_Provided records_.

==*==

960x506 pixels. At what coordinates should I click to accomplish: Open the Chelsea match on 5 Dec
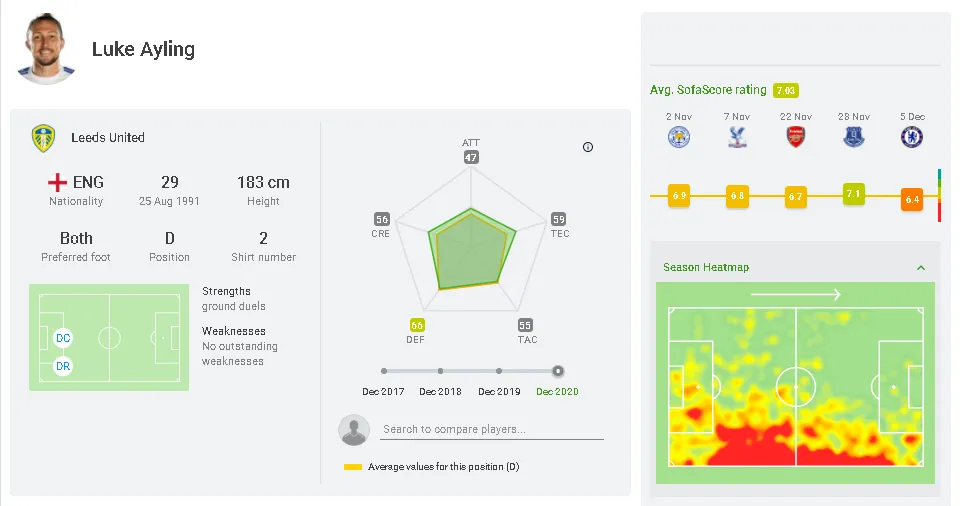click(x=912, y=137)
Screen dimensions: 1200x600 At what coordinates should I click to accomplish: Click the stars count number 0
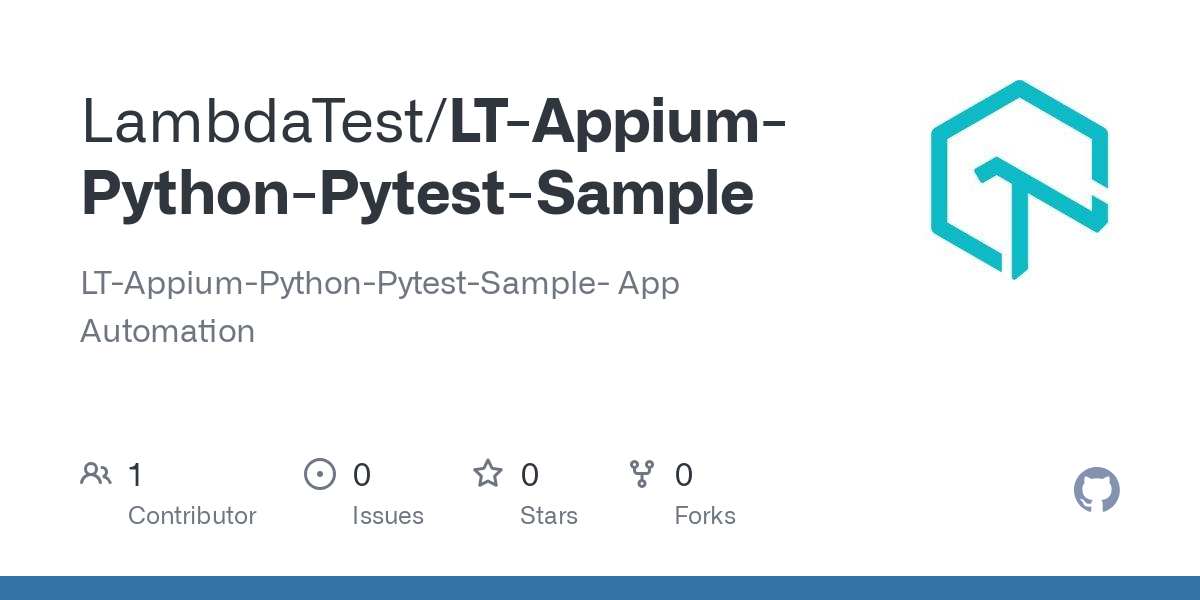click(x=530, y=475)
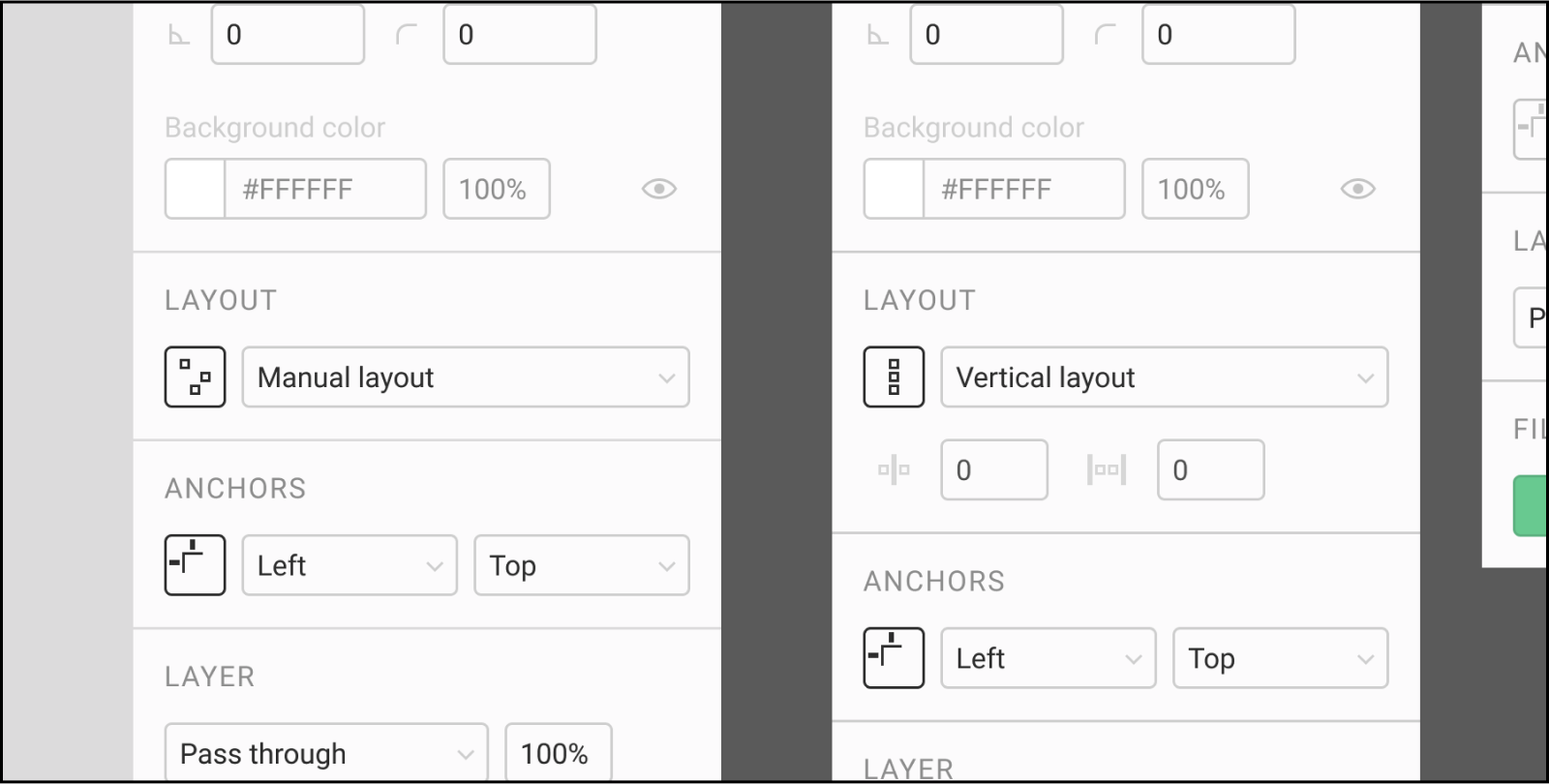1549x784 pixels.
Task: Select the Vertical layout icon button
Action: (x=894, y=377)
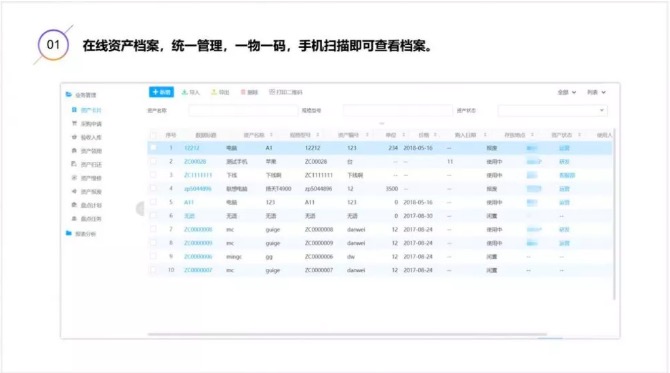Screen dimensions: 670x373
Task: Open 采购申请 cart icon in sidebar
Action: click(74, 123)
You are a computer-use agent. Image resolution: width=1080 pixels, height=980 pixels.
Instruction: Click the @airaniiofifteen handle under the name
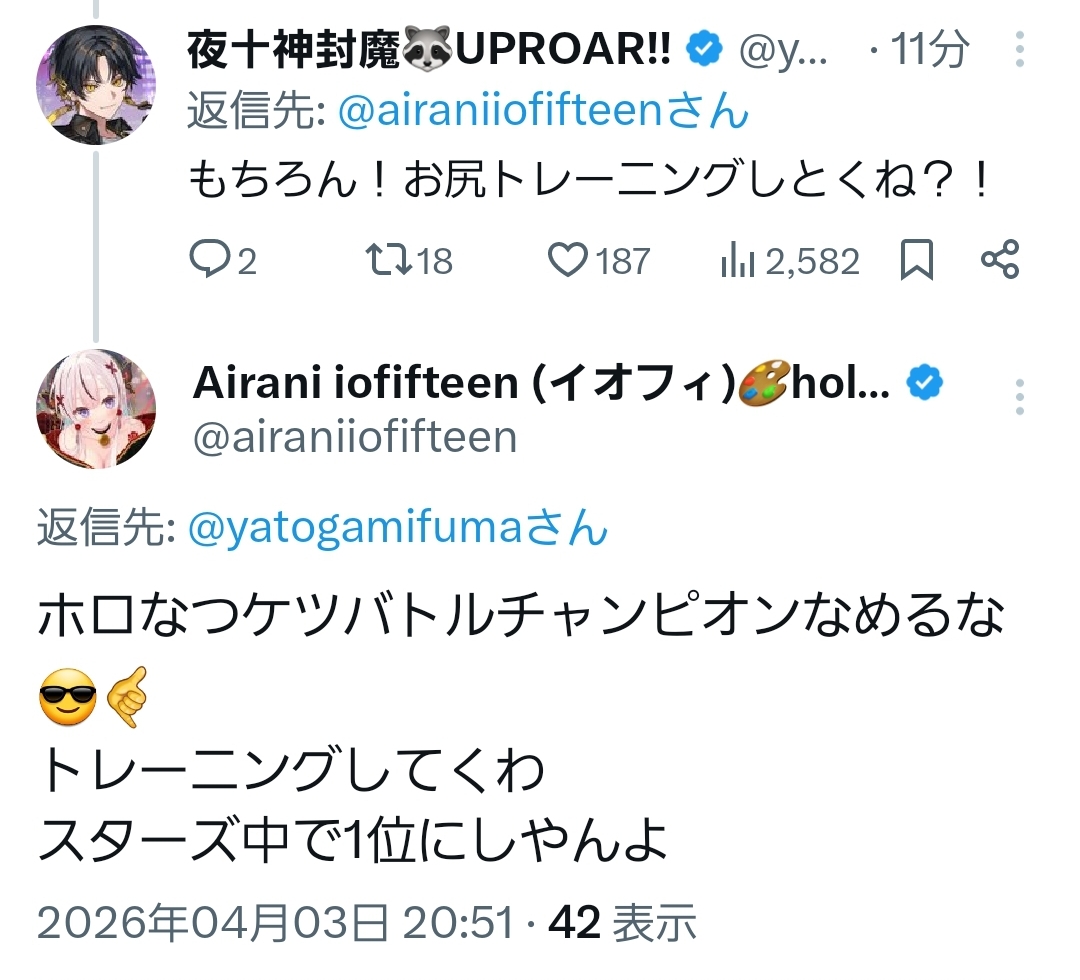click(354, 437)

==*==

_Direction_. Starting with the first line and going on through the line with "Action: click(74, 123)", reproduce these lines with "coordinates" replaced by "position" and everything else unchanged. Leave the pictures out.

_Output below_.
960x506 pixels. At what position should I click to accomplish: Open the Chelsea match on 5 Dec
click(x=912, y=137)
Screen dimensions: 1200x600 At what position should I click to accomplish: Click the stars count number 0
click(x=530, y=475)
1549x784 pixels.
Task: Select the Vertical layout icon button
Action: (x=894, y=377)
Screen dimensions: 670x373
Task: Open 采购申请 cart icon in sidebar
Action: click(74, 123)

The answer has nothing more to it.